> **RECORDS TO PROCESS**:

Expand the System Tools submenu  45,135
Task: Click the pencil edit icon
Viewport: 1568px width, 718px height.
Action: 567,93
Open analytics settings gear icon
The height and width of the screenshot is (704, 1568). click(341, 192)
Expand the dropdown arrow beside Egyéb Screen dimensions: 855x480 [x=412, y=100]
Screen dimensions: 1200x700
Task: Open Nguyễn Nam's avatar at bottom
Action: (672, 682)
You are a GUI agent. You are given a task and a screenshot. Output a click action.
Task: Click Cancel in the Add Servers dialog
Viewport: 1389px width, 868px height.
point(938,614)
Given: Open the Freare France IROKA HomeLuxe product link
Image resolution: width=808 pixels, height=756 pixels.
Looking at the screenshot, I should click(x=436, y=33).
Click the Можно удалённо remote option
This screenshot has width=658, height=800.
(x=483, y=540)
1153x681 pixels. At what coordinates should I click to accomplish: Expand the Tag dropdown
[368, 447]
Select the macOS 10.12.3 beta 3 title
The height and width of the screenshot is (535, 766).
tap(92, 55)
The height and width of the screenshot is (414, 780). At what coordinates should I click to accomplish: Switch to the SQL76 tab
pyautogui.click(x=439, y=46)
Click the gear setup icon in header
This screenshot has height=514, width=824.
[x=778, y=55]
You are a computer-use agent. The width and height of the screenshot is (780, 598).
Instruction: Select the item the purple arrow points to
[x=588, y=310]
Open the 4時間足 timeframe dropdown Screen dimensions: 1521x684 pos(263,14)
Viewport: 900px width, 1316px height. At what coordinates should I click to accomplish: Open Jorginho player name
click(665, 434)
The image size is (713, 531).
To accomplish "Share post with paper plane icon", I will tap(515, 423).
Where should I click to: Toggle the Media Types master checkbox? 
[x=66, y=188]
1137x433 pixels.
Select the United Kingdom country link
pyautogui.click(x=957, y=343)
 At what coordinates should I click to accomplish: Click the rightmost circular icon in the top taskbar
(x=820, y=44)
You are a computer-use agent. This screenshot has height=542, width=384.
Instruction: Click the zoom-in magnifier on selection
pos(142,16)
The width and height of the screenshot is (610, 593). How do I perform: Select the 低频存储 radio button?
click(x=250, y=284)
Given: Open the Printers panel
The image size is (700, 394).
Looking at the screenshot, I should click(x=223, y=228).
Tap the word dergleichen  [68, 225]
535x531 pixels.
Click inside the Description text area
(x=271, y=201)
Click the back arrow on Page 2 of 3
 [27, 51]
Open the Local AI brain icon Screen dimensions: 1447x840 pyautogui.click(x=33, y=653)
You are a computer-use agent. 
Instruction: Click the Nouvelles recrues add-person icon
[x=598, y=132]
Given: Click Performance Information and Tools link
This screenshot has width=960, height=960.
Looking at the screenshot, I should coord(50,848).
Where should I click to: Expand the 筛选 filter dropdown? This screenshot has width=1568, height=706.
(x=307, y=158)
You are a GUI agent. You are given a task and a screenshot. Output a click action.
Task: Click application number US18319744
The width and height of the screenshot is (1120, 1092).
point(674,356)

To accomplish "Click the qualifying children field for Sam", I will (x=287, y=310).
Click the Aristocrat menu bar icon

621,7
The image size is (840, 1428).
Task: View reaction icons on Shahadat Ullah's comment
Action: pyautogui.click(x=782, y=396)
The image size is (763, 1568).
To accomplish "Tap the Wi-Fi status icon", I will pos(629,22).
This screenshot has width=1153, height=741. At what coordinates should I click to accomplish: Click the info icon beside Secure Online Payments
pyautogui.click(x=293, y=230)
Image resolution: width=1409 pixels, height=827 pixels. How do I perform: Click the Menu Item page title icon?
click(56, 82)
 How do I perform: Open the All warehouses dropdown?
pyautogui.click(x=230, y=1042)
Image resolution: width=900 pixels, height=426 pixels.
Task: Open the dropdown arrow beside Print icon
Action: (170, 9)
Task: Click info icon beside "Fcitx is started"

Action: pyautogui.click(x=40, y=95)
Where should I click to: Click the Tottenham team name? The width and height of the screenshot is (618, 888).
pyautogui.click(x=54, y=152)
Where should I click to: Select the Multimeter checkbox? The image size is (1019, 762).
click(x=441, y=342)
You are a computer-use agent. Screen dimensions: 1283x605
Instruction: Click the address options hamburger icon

> **WORK TO DO**: Reproduce all of the material above line for line, changing nothing.

> **SOLUTION TO THE PROBLEM**:
Expand the System Tools submenu  45,135
Task: Click the pencil edit icon
Viewport: 1568px width, 718px height.
Action: 567,93
Open analytics settings gear icon
The height and width of the screenshot is (704, 1568). click(341, 192)
Expand the dropdown arrow beside Egyéb Screen dimensions: 855x480 [x=412, y=100]
Screen dimensions: 1200x700
Task: Open Nguyễn Nam's avatar at bottom
Action: (672, 682)
You are a GUI agent. You are given a task and a screenshot. Output a click action.
Task: Click Cancel in the Add Servers dialog
Viewport: 1389px width, 868px height.
point(938,614)
Given: Open the Freare France IROKA HomeLuxe product link
Image resolution: width=808 pixels, height=756 pixels.
Looking at the screenshot, I should click(x=436, y=33).
Click the Можно удалённо remote option
This screenshot has width=658, height=800.
(x=483, y=540)
1153x681 pixels. At what coordinates should I click to accomplish: Expand the Tag dropdown
[368, 447]
Select the macOS 10.12.3 beta 3 title
The height and width of the screenshot is (535, 766).
tap(92, 55)
The height and width of the screenshot is (414, 780). At what coordinates should I click to accomplish: Switch to the SQL76 tab
pyautogui.click(x=439, y=46)
Click the gear setup icon in header
This screenshot has height=514, width=824.
[x=778, y=55]
You are a computer-use agent. The width and height of the screenshot is (780, 598).
Instruction: Select the item the purple arrow points to
[x=588, y=310]
Open the 4時間足 timeframe dropdown Screen dimensions: 1521x684 pos(263,14)
Viewport: 900px width, 1316px height. At what coordinates should I click to accomplish: Open Jorginho player name
click(665, 434)
The image size is (713, 531).
To accomplish "Share post with paper plane icon", I will tap(515, 423).
Where should I click to: Toggle the Media Types master checkbox? 
[x=66, y=188]
1137x433 pixels.
Select the United Kingdom country link
pyautogui.click(x=957, y=343)
 At what coordinates should I click to accomplish: Click the rightmost circular icon in the top taskbar
(x=820, y=44)
You are a computer-use agent. This screenshot has height=542, width=384.
Instruction: Click the zoom-in magnifier on selection
pos(142,16)
The width and height of the screenshot is (610, 593). How do I perform: Select the 低频存储 radio button?
click(x=250, y=284)
Given: Open the Printers panel
The image size is (700, 394).
Looking at the screenshot, I should click(x=223, y=228).
Tap the word dergleichen  [68, 225]
535x531 pixels.
Click inside the Description text area
(x=271, y=201)
Click the back arrow on Page 2 of 3
 [27, 51]
Open the Local AI brain icon Screen dimensions: 1447x840 pyautogui.click(x=33, y=653)
You are a computer-use agent. 
Instruction: Click the Nouvelles recrues add-person icon
[x=598, y=132]
Given: Click Performance Information and Tools link
This screenshot has width=960, height=960.
Looking at the screenshot, I should coord(50,848).
Where should I click to: Expand the 筛选 filter dropdown? This screenshot has width=1568, height=706.
(x=307, y=158)
You are a GUI agent. You are given a task and a screenshot. Output a click action.
Task: Click application number US18319744
The width and height of the screenshot is (1120, 1092).
point(674,356)

To accomplish "Click the qualifying children field for Sam", I will (x=287, y=310).
Click the Aristocrat menu bar icon

621,7
The image size is (840, 1428).
Task: View reaction icons on Shahadat Ullah's comment
Action: pyautogui.click(x=782, y=396)
The image size is (763, 1568).
To accomplish "Tap the Wi-Fi status icon", I will pos(629,22).
This screenshot has width=1153, height=741. At what coordinates should I click to accomplish: Click the info icon beside Secure Online Payments
pyautogui.click(x=293, y=230)
Image resolution: width=1409 pixels, height=827 pixels. How do I perform: Click the Menu Item page title icon?
click(56, 82)
 How do I perform: Open the All warehouses dropdown?
pyautogui.click(x=230, y=1042)
Image resolution: width=900 pixels, height=426 pixels.
Task: Open the dropdown arrow beside Print icon
Action: (170, 9)
Task: Click info icon beside "Fcitx is started"

Action: pyautogui.click(x=40, y=95)
Where should I click to: Click the Tottenham team name? The width and height of the screenshot is (618, 888).
pyautogui.click(x=54, y=152)
Where should I click to: Select the Multimeter checkbox? The image size is (1019, 762).
click(x=441, y=342)
You are a computer-use agent. Screen dimensions: 1283x605
Instruction: Click the address options hamburger icon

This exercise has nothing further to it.